Flavio Leitner (fbl@...hat.com) wrote on 9 July 2014 02:22:
 >On Tue, Jul 08, 2014 at 02:32:43PM -0300, Carlos Carvalho wrote:
 >> Flavio Leitner (fbl@...hat.com) wrote on 8 July 2014 14:21:
 >>  >On Tue, Jul 08, 2014 at 02:09:13PM -0300, Carlos Carvalho wrote:
 >>  >> Flavio Leitner (fbl@...hat.com) wrote on 7 July 2014 21:28:
 >>  >>  >On Mon, Jul 07, 2014 at 04:33:24PM +0000, Skidmore, Donald C wrote:
 >>  >>  >> 
 >>  >>  >> 
 >>  >>  >> > 
 >>  >>  >> > It's a router forwarding traffic from one interface to another, so I guess it's
 >>  >>  >> > only the kernel. BTW, no firewall.
 >>  >>  >> > 
 >>  >>  >> > Flow Director needs to be enabled and I am using defaults.
 >>  >>  >> 
 >>  >>  >> Flow Director in ATR mode is on by default for ixgbe.  So like Tom mentioned the driver will create hash buckets for egress packets.  You could try disabling ATR and just use RSS.  Which would probably be the right thing to do any way since Flow Director isn't very useful for routing scenarios.  
 >>  >>  >
 >>  >>  >That was it.
 >>  >> 
 >>  >> We have a similar setup and similar problem. How do we disable ATR? I
 >>  >> tried to set ntuple off but this almost zeroed traffic. I also tried
 >>  >> to change rx-flow-hash but ethtool says it's not possible. The docs
 >>  >> say that one can disable ATR by setting AtrSampleRate to 0 but this
 >>  >> parameter doesn't exist in 3.14.10.
 >>  >> 
 >>  >> So, how do we disable ATR and keep RSS?
 >>  > 
 >>  >Keep in mind that this is actually 2 problems. One is enabling the
 >>  >NIC to receive the streams in all queues for this scenario (setting
 >>  >ntuple off and restarting the traffic works for me). The second problem
 >>  >is having all the queue interrupts spread among the CPUs. That's what
 >>  >does irqbalance, tuna, etc...
 >> 
 >> Spreading the interrupts among the cpus is not the issue for us. The
 >> problem is that the number of interrupts is *very* different among the
 >> irq's, so no matter how I distribute them among cores there will
 >> always be a few that get saturated while 70% of the machine capacity
 >> remains idle.
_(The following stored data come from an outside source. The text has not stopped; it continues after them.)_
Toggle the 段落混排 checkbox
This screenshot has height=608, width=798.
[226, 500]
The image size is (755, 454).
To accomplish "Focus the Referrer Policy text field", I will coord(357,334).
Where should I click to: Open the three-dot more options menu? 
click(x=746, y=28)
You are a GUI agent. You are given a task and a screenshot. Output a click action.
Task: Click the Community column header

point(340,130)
Your case seems to be the extreme of ours, where all
 >> the flux goes to a single irq.
 >> 
 >> The problem is in how the NIC distributes traffic among the irq's in
 >> the router. Traffic comes almost only from a single machine and
 >> spreads through several thousand destinations in the internet. That's
 >> why I tried to set the receiving hash mode to the destination IP, but
 >> the NIC or driver refuses. So how do I even out the frequency of irq's?
 >
 >So you see the traffic going to a few queues only and the rest is
 >idle, is that correct?  If so, then RSS seems to be working, but
 >since all the traffic comes from one server and likely one port,
 >maybe the hash is not good enough to distribute among all queues.
 >I'd try using software hashing instead of hw hashing to see if it
 >helps:
 ># ethtool -K <iface> rxhash off

I'm all for using software instead of hardware. However, in this case
this is a fundamental function of the NIC, to distribute the load
among cores; if we do it via software, a single core (or subset of
them) will have to do all the work. So in this particular case I think
the correct way is to try to do it in the NIC.
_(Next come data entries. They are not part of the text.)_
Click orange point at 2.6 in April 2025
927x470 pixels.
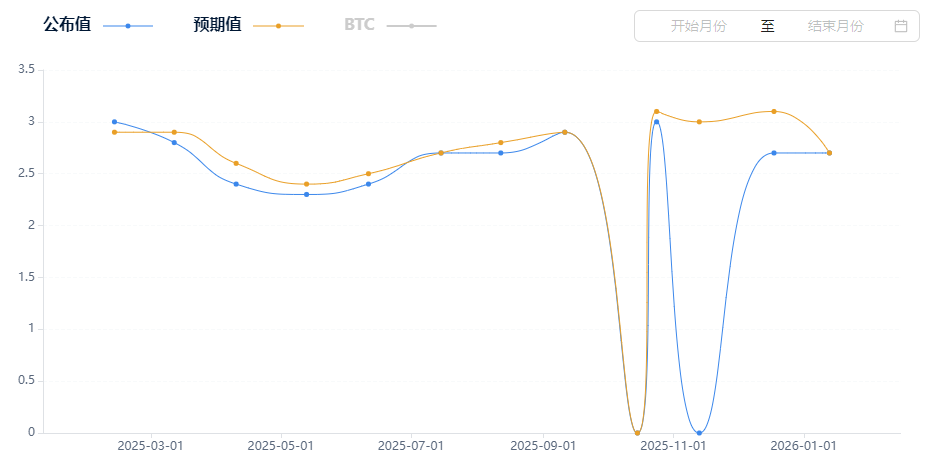236,163
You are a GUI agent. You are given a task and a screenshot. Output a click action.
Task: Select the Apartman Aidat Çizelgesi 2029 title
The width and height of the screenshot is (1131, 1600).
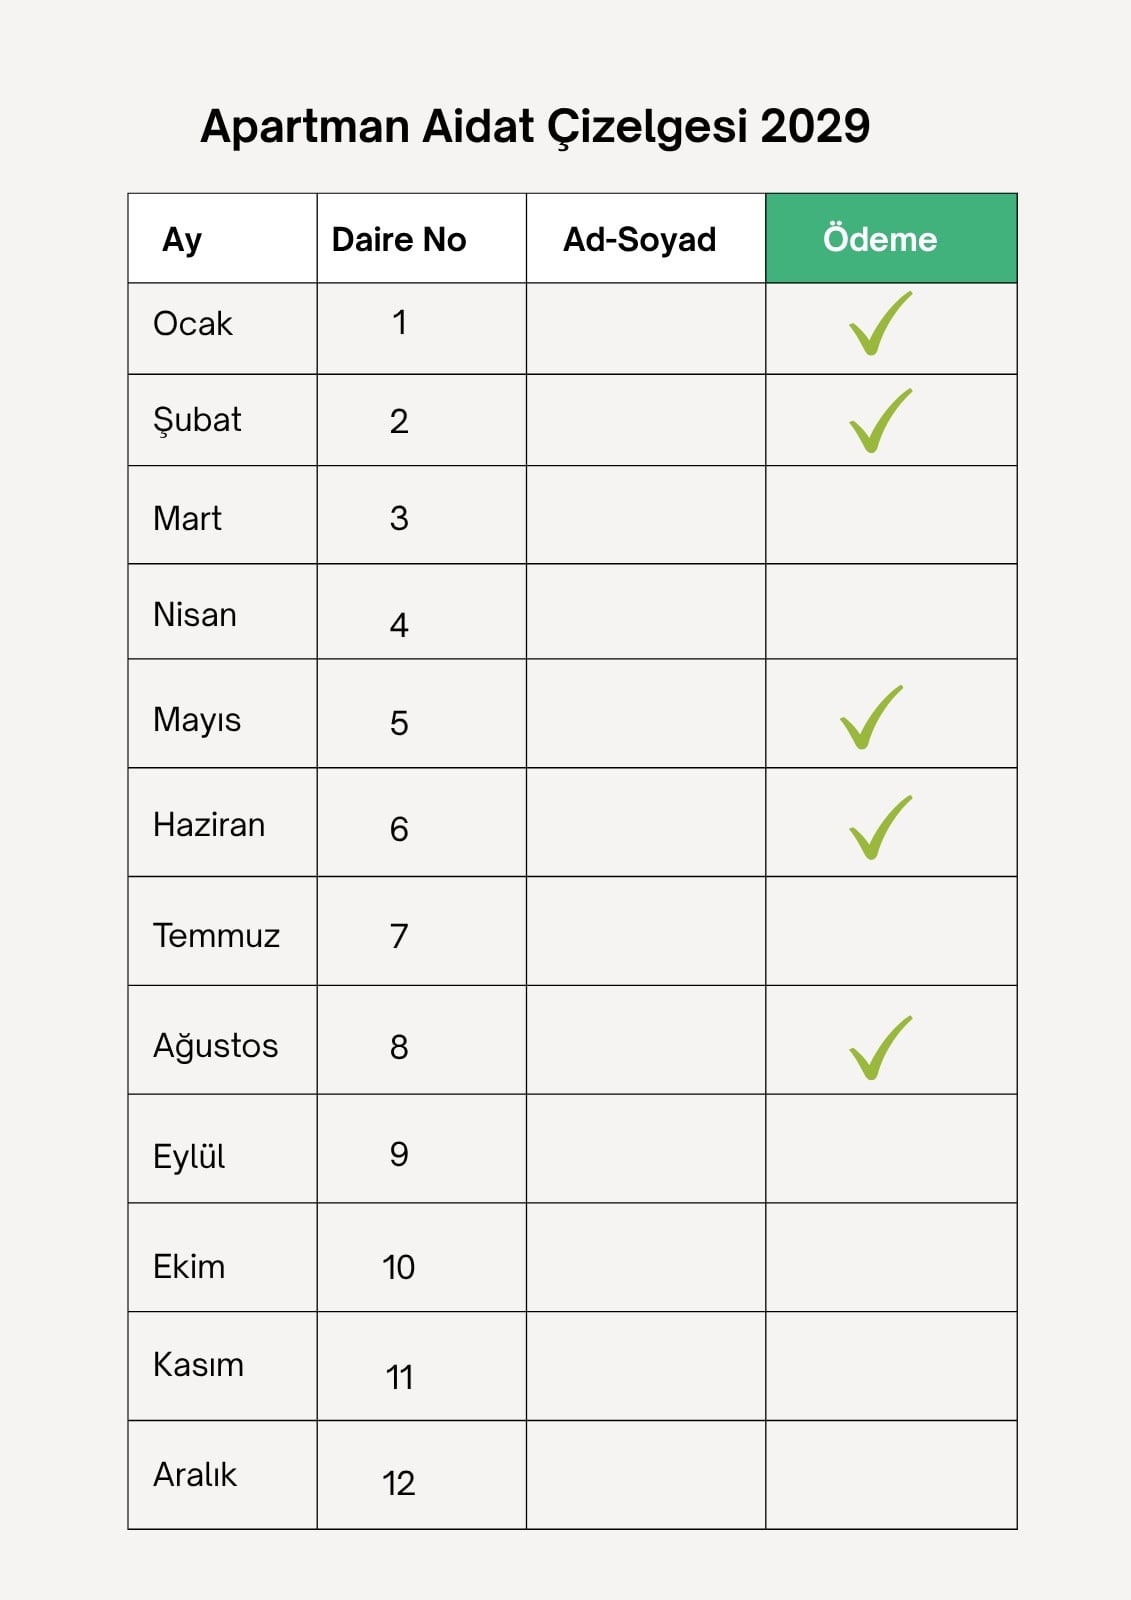[x=535, y=127]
 >BTW, there was a typo in my previous post, I had to turn on ntuple to
 >disable ATR.

Ah. Here it was off by default, which contradicts what Donald said
above... I turned it on, and nothing changed(?!). The nic was reset
but the distribution among queues is the same.
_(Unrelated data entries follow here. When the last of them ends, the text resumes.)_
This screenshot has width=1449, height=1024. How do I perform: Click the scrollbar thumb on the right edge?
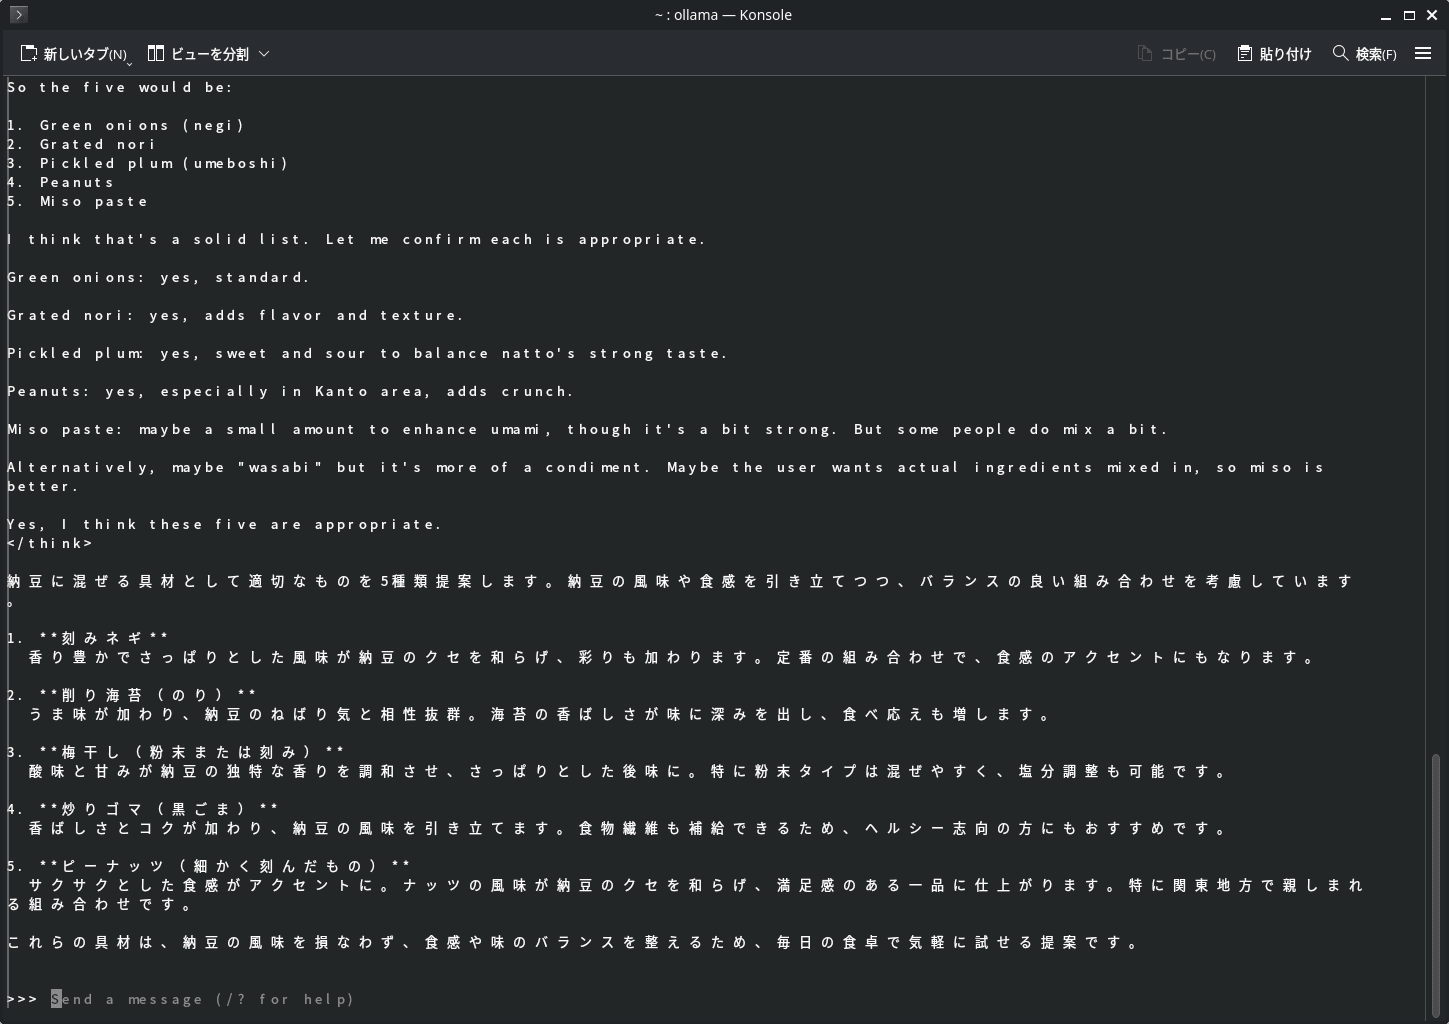coord(1437,880)
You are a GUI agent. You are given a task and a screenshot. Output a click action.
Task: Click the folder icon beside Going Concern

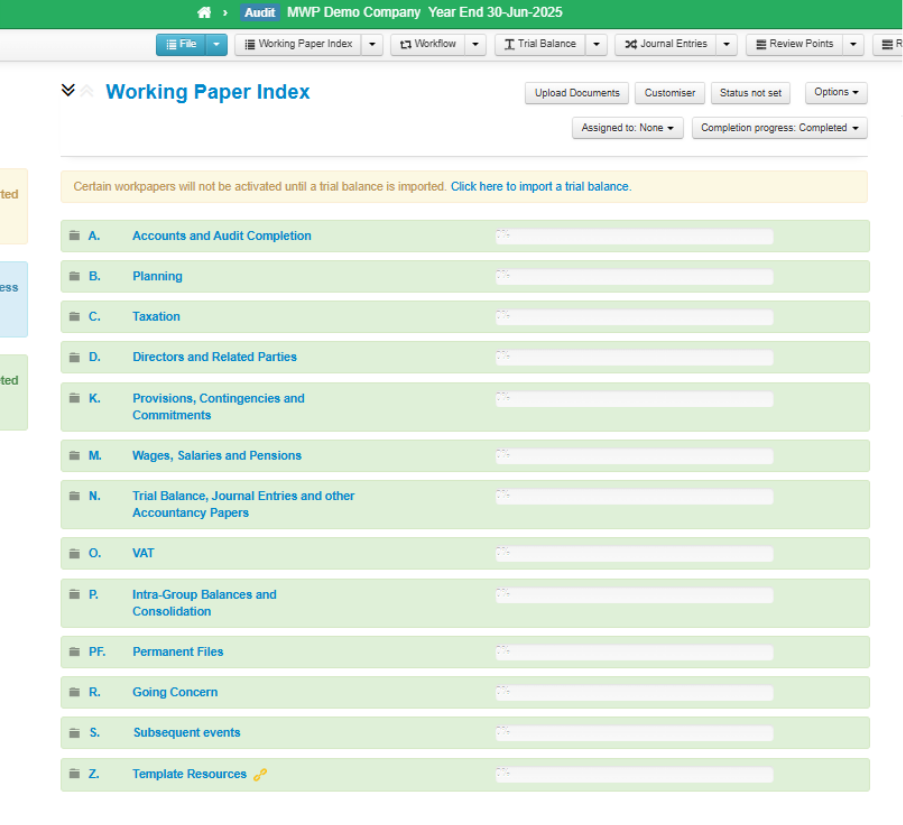pyautogui.click(x=73, y=692)
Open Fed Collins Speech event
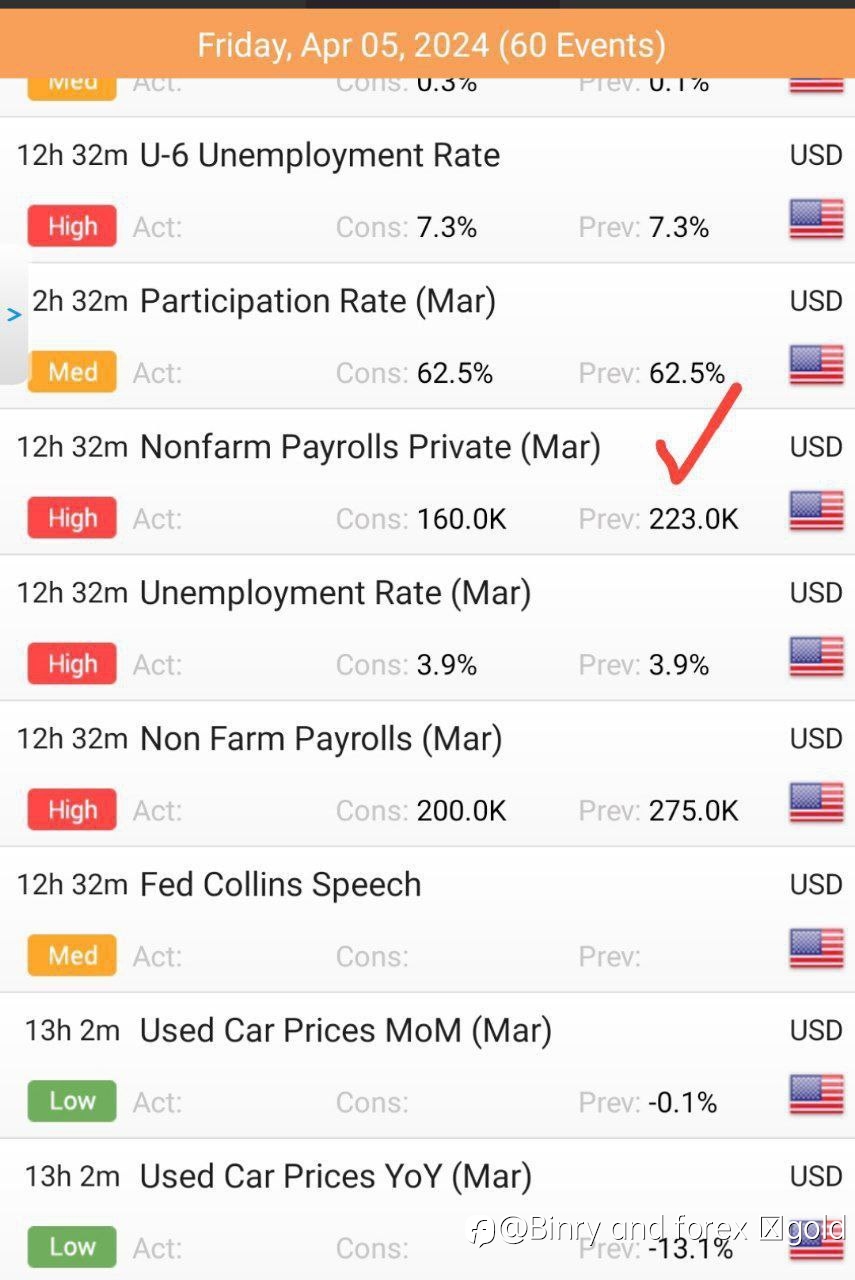This screenshot has height=1280, width=855. 427,920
I checked now and in fact the distribution is almost constant among
16 IRQ's. That's the problem, because it leaves the other 24
cores idle. Not completely, but the difference is 4 orders of
magnitude: 5.41e+08 interruptions in the active 16 IRQ's versus
6.36e+04 in the others. So 60% of the machine is just contributing to
global warming and, importantly, limiting our performance :-(

Is there a configuration that expands the used IRQ's?